Zdrowie: Tu było kiepsko. Od prawie trzech tygodni choruję. Przeziębienie, zainfekowane górne drogi oddechowe. W końcu przeszłam na antybiotyk i teraz powoli zdrowieję.

No, to teraz sprawdźmy, co na temat mojego marca mają do powiedzenia miesięczne horoskopy z kilku najpopularniejszych portali w Polsce.

HOROSKOPY – WP.PL

Miesięczny Solarius właściwie skupia się na doradzaniu mi, co powinnam zrobić. W końcu wróży: Jest zarazem szansa na to, że tegoroczne przedwiośnie nie przyniesie Wam typowych zdrowotnych i emocjonalnych zawirowań, że bardzo dobrze zniesiecie przestrojenie organizmu na inne obroty. Jeszcze więcej powodów do zadowolenia i optymizmu będziecie mieć na polu miłosnym i partnerskim. To doskonały czas na seks i erotyczne uciechy, a także nadzieja na to, że zbudujecie trwały i szczęśliwy związek.
Oczywiście zdaję sobie sprawę z asekuracji „jest szansa”, „jest nadzieja” itp., ale spójrzmy prawdzie w oczy. Pudło. Całkowite pudło!

Miesięczny Bogusi, choć brzmi mniej magicznie od „solariusa”, ma już więcej racji: Prawdopodobnie marcowe dni przyniosą jakieś dylematy, nierozwiązane sprawy, które trzeba jakoś uporządkować. Niektórym Lwom trzeba będzie dać czas na zastanowienie się, co dalej. Zrozumienie, że tkwienie w pewnych schematach, nie prowadzi do rozwoju, prowadzi wręcz do destrukcji. Zatem być może niektóre zodiakalne Lwy będą chciały zmienić pracę, odejść od partnera życiowego lub przeprowadzić się do nowego mieszkania. Właściwie, to za jakiś czas zrozumiesz, że problem istniał tylko w sferze Twojego umysłu.
Bogusia właściwie nie myli się w ani jednym zdaniu. Sukces!

Miesięczny Wiktorii jest uroczy: Planetarne konstelacje wprawią cię w marzycielski nastrój, raczej nie podejmuj żadnych ważnych decyzji do 20 marca, bo patrzysz na świat przez różowe okulary. (…) Nareszcie nie będziesz narzekać na stan zdrowia. A nawet jeśli tak się zdarzy, to zafunduj sobie weekend z muzyką relaksacyjną lub skorzystaj z innych form relaksu.
Tak… muzyka relaksacyjna na pewno by mi pomogła na zapalenie oskrzeli. Duże, kartonowe Pudło.

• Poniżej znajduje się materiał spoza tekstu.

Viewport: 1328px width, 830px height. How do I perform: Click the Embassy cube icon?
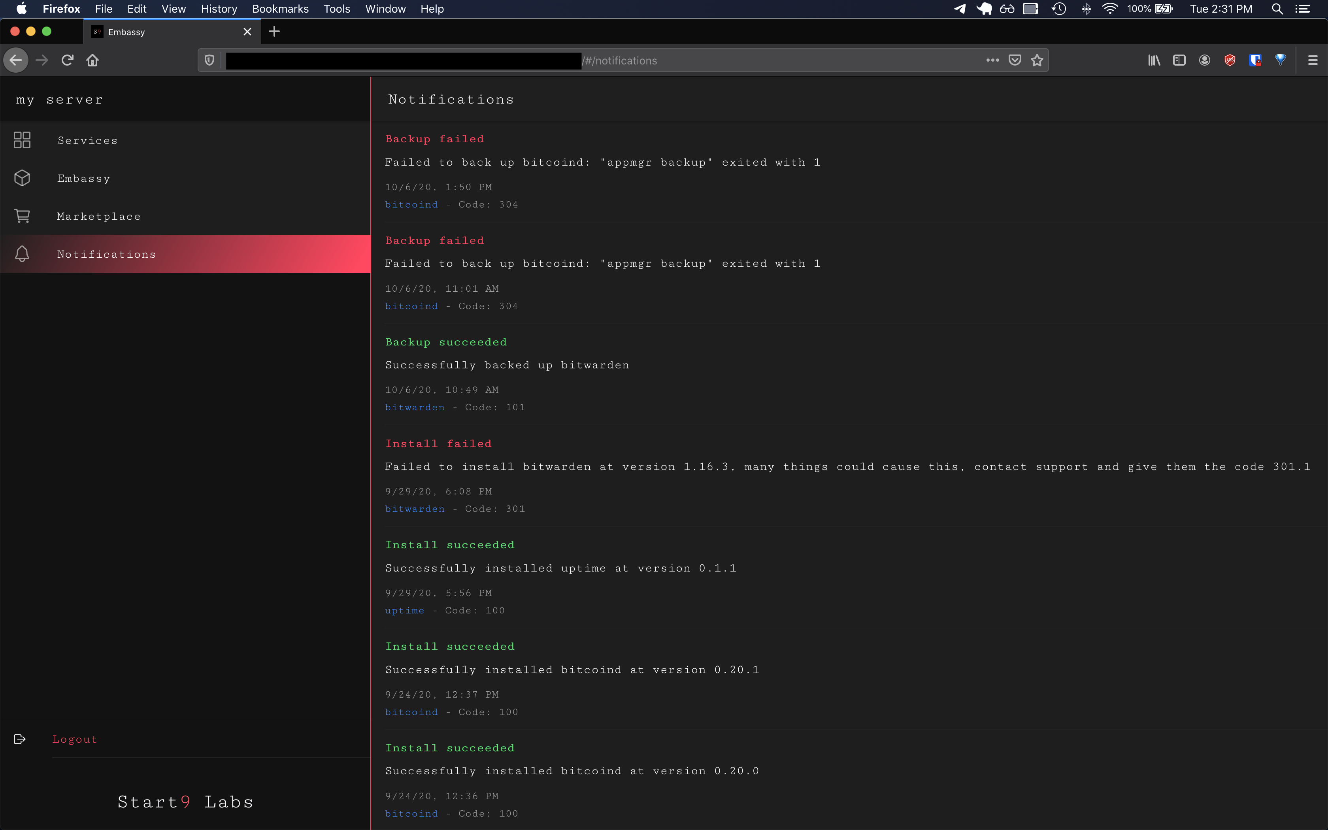tap(22, 178)
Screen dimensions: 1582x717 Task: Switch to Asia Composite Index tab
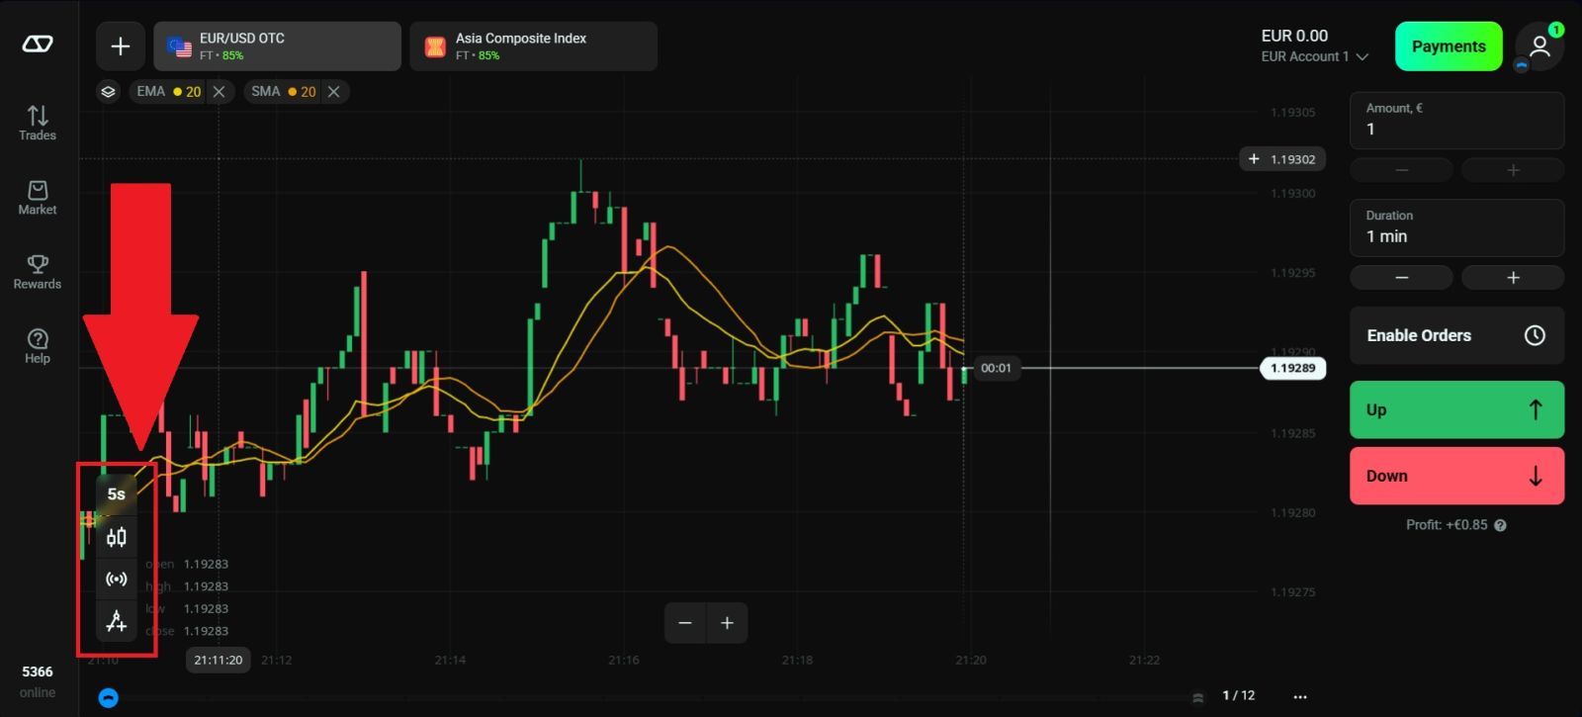tap(533, 46)
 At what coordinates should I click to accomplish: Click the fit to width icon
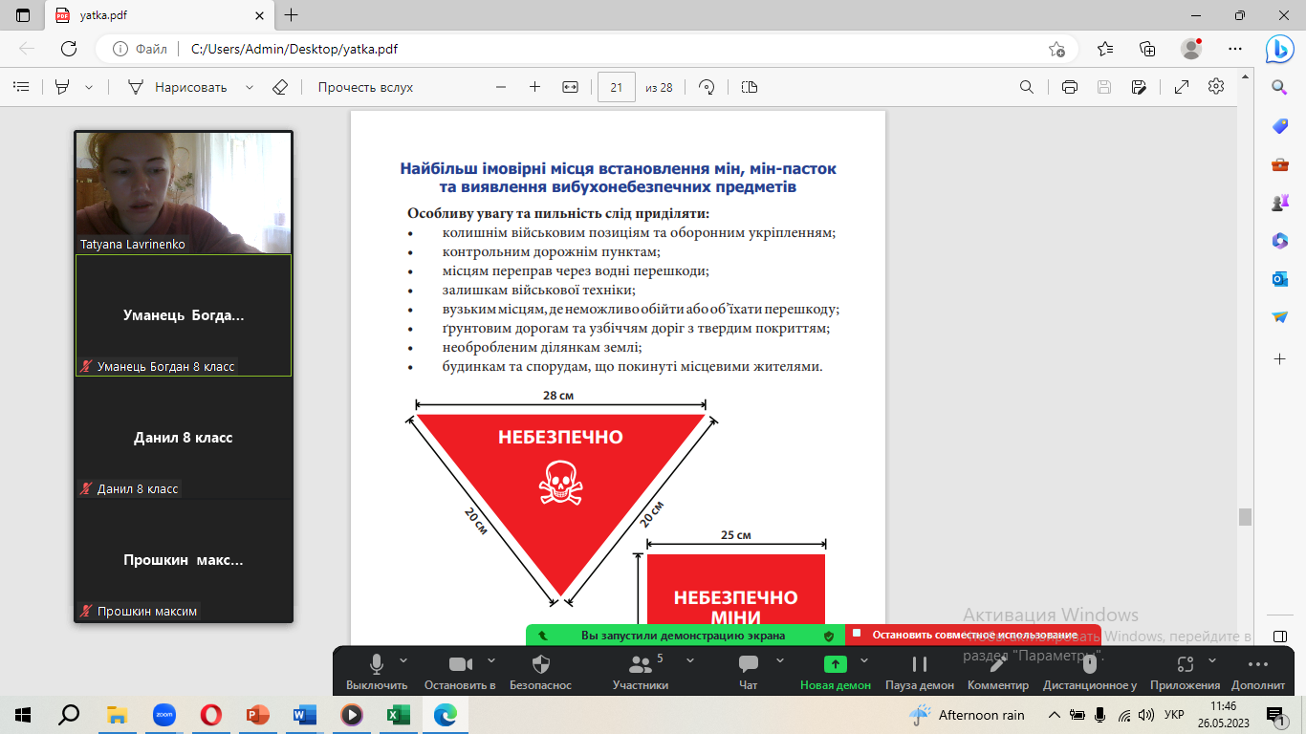[571, 87]
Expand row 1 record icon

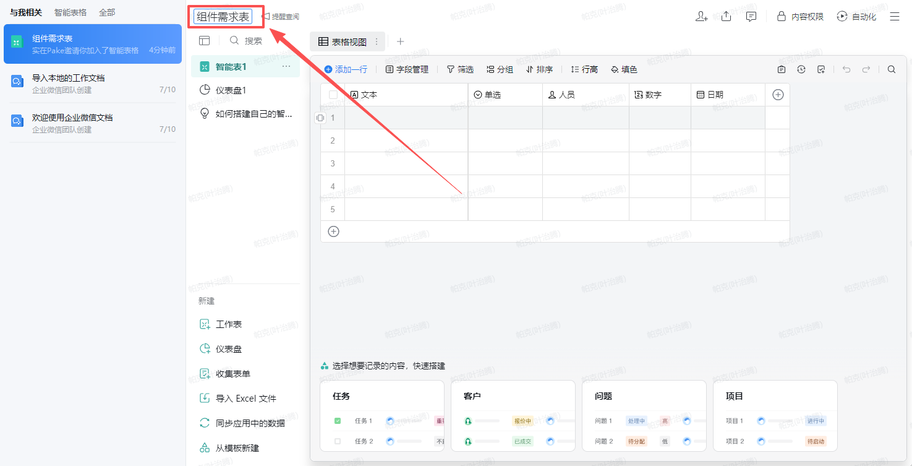point(320,118)
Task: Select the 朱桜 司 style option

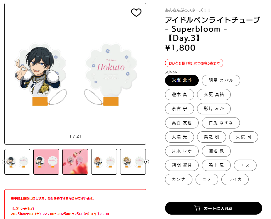Action: click(x=244, y=137)
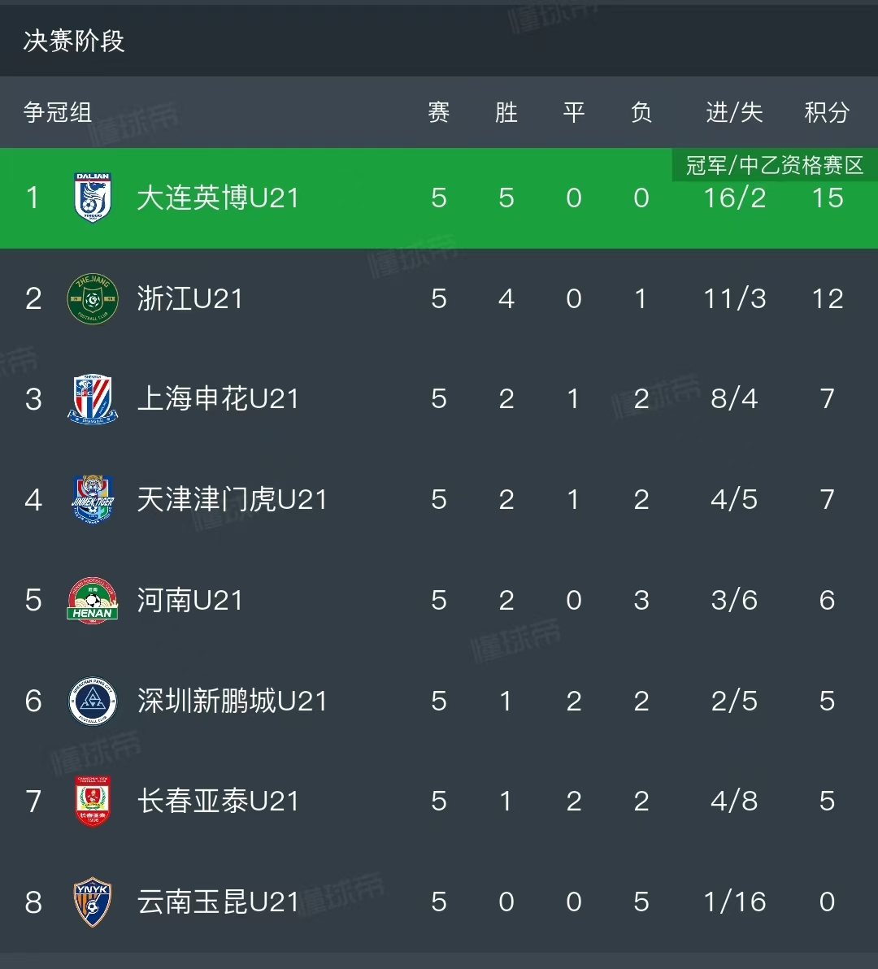Open the 浙江U21 team page
878x969 pixels.
[190, 298]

Miesięczny Arkadii balansuje na granicy prawdziwości: W zawodzie to okres bardzo dynamiczny, dla niektórych to korzystne zmiany zawodu, dla innych Lwów to awans albo podróże służbowe. Raczej pewne, że miesiąc ten przyniesie poczucie sukcesu, także dla osób poszukujących pracy. Niespodziewanie także może poprawić się Wasza sytuacja finansowa a to poprzez nieoczekiwany przypływ gotówki. Nienajlepszy jest to czas pod względem zdrowotnym, gdyż osoby zmagające się z chorobą mogą odczuwać pogorszenie stanu zdrowia. Dodatkowo mogą pojawiać się stany depresyjne, zamykanie się w sobie.
Zawodowo i finansowo nie mogło być gorzej, ale Arkadia przewidziała „stan depresyjny”. „Pół na pół” bym dała, ale 50% szans na celność miałby też losowy generator horoskopów. Pudło.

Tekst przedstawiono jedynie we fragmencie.